A Federação Brasil da Esperança (PT, PV e PCdoB) entrou com uma ação no TSE pedindo a retirada do vídeo das redes sociais. O processo foi distribuído ao presidente da Corte, ministro Kassio Nunes Marques, um dos magistrados responsáveis por analisar representações sobre propaganda eleitoral durante a campanha.
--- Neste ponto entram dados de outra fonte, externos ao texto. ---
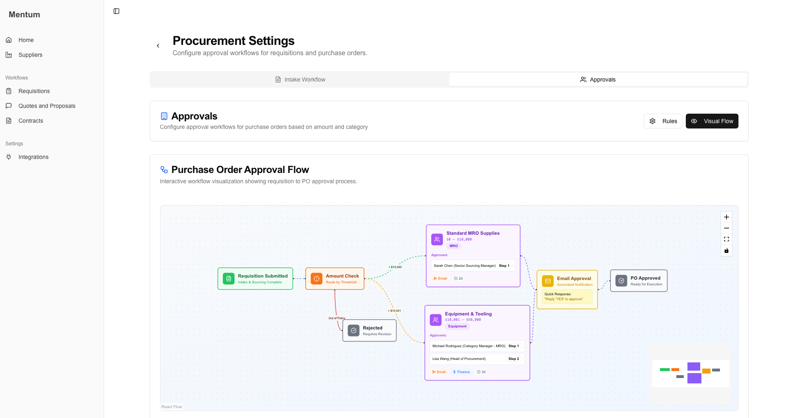Select the Approvals tab

click(598, 79)
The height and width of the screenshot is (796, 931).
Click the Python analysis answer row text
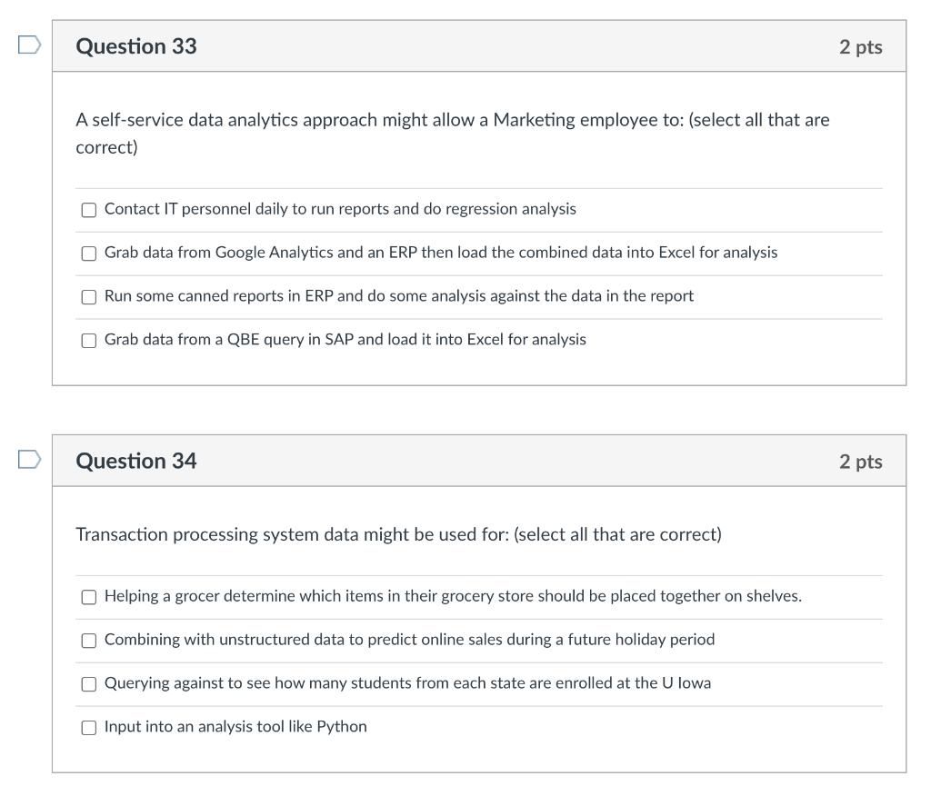tap(236, 726)
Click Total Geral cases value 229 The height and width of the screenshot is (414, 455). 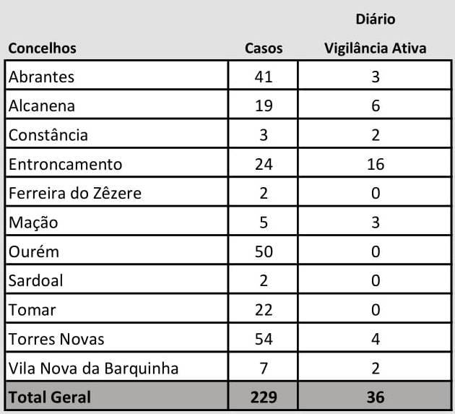(264, 397)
Na petição, a federação pede que a Justiça reconheça a existência de propaganda eleitoral antecipada e o uso irregular de inteligência artificial. Também solicita a aplicação de multa de R$ 30 mil por publicação do vídeo. O pedido ainda será analisado pelo tribunal.
O que diz a regra do TSE?
As normas aprovadas pelo TSE permitem o uso de inteligência artificial em campanhas, mas estabelecem limites. Todo conteúdo criado ou alterado por IA deve informar claramente que utilizou essa tecnologia. Já materiais manipulados para enganar o eleitor, como vídeos e áudios falsos capazes de alterar a percepção da realidade, são proibidos.
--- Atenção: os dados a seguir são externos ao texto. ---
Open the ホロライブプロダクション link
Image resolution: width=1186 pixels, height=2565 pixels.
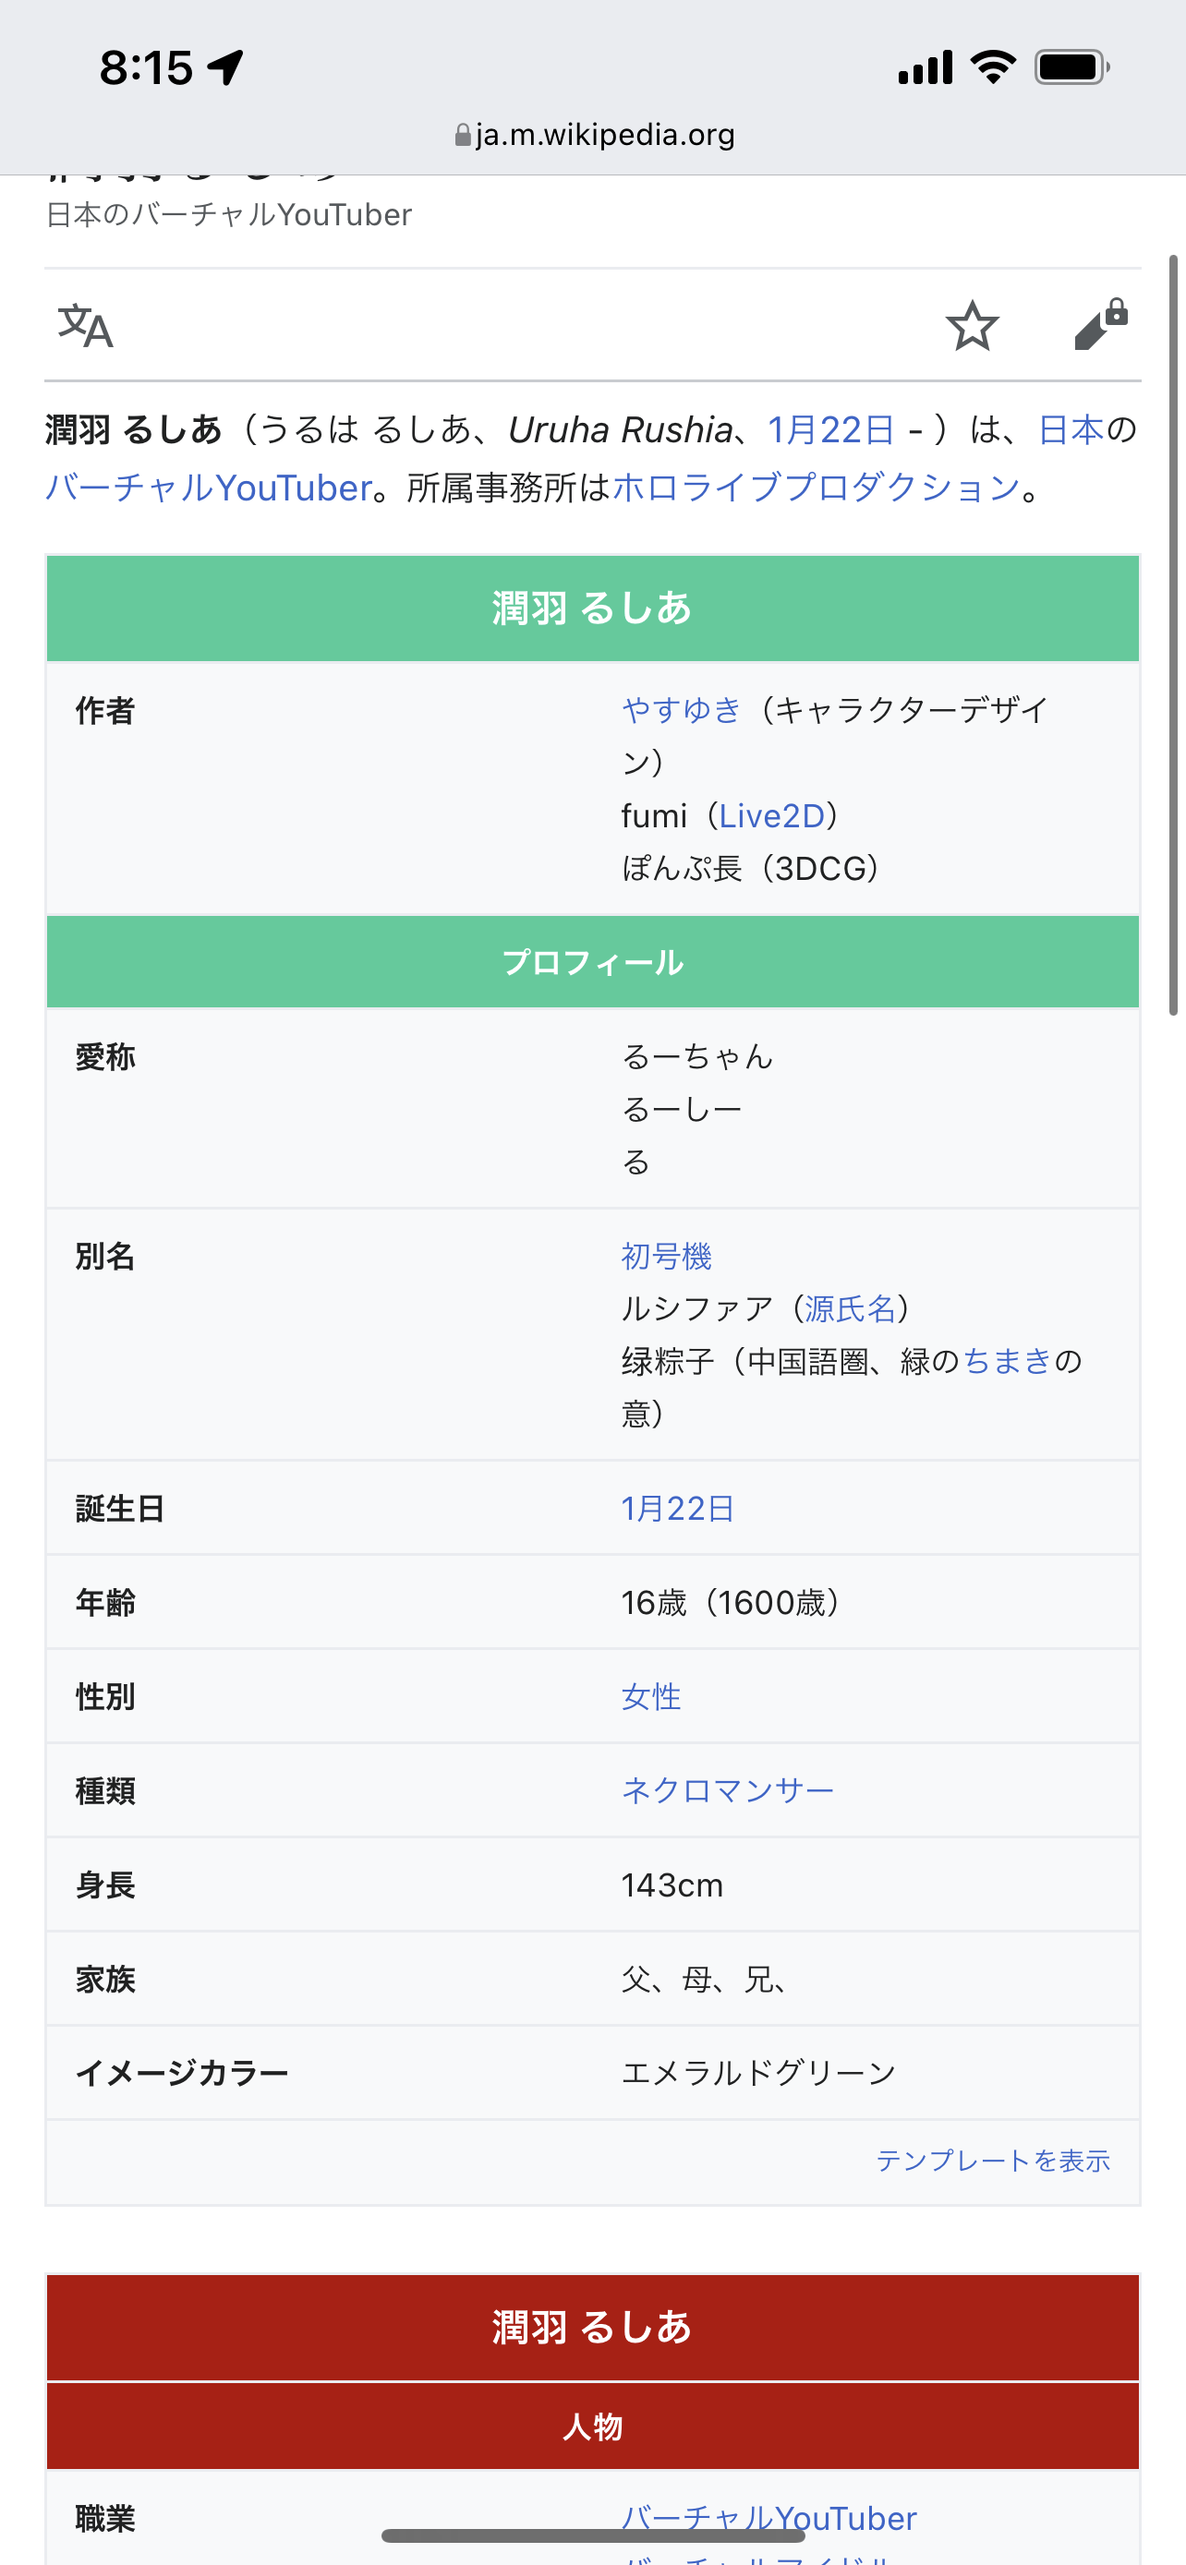(816, 488)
Discurso de Lula na convenção do PT, em Campinas, no último sábado já apontava que a IA seria uma das armas da oposição para 'ludibriar' seus 'grandes feitos', já que segundo o presidente, os outros presidenciáveis teriam que inventar algum feito para apresentar à população.
Especialistas avaliam que o julgamento do caso poderá servir como um dos primeiros parâmetros para definir como a Justiça Eleitoral tratará o uso da inteligência artificial nas eleições de 2026, sendo encarado como um grande desafio.
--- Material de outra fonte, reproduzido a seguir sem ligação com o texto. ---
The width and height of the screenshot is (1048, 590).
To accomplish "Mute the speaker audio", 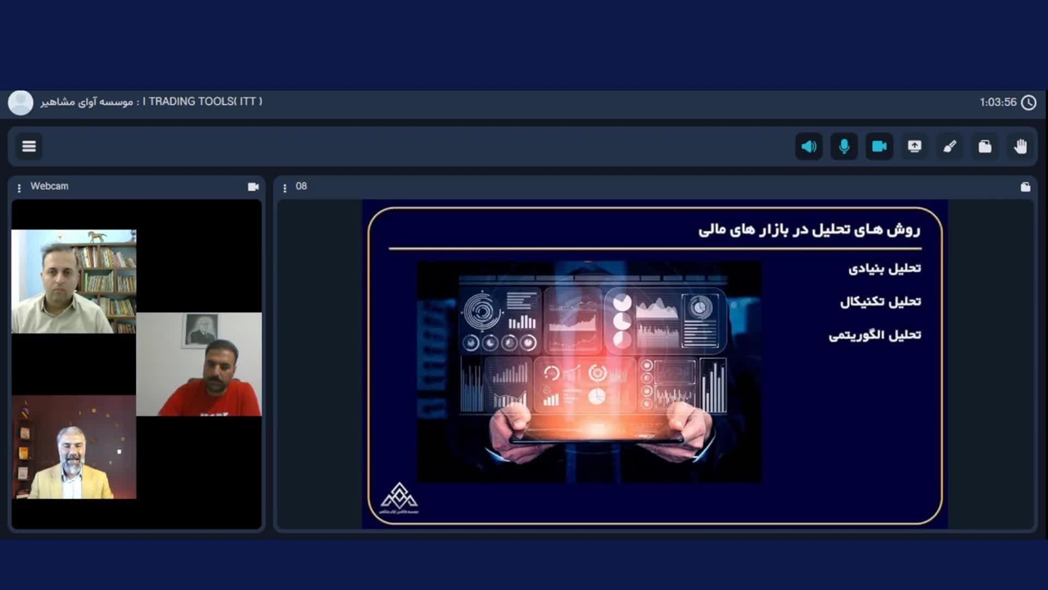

PT prevê relação 'muito difícil' com o TSE nessas eleições
De acordo com o colunista do Correio da Manhã Tales Faria, o TSE está sob a gestão dos ministros Nunes Marques e André Mendonça, escolhidos pelo ex-presidente Jair Bolsonaro; Mendonça seria o mais hostil.
A esperança dos petistas é que Nunes Marques se revele, na avaliação deles, menos agressivo em relação ao PT do que André Mendonça. Este já está sendo alvo de constantes reclamações dos políticos do partido.
São apontadas decisões recentes do ministro Mendonça que os petistas reputam como verdadeira perseguição. As mais recentes foram 1) a determinação de remoção de publicações nas redes sociais que associavam o candidato Flávio Bolsonaro ao crime organizado, e 2) a derrubada de posts que ligavam o senador do PL à escala 7x0.
No caso da menção ao crime organizado, o PT cita vídeos em que Flávio Bolsonaro acusa seu adversário, o presidente Luiz Inácio Lula da Silva (PT), de não combater a criminalidade propositadamente e defender até ladrões de celulares.
"O ministro proibiu vincular Flávio com Vorcaro e Flávio com as milícias, por que? É segredo de polichinelo, até o reino mineral sabe. Só falta proibir o Tariflávio", postou nas redes sociais o vice-líder do governo na Câmara, Rogério Correia (PT-MG).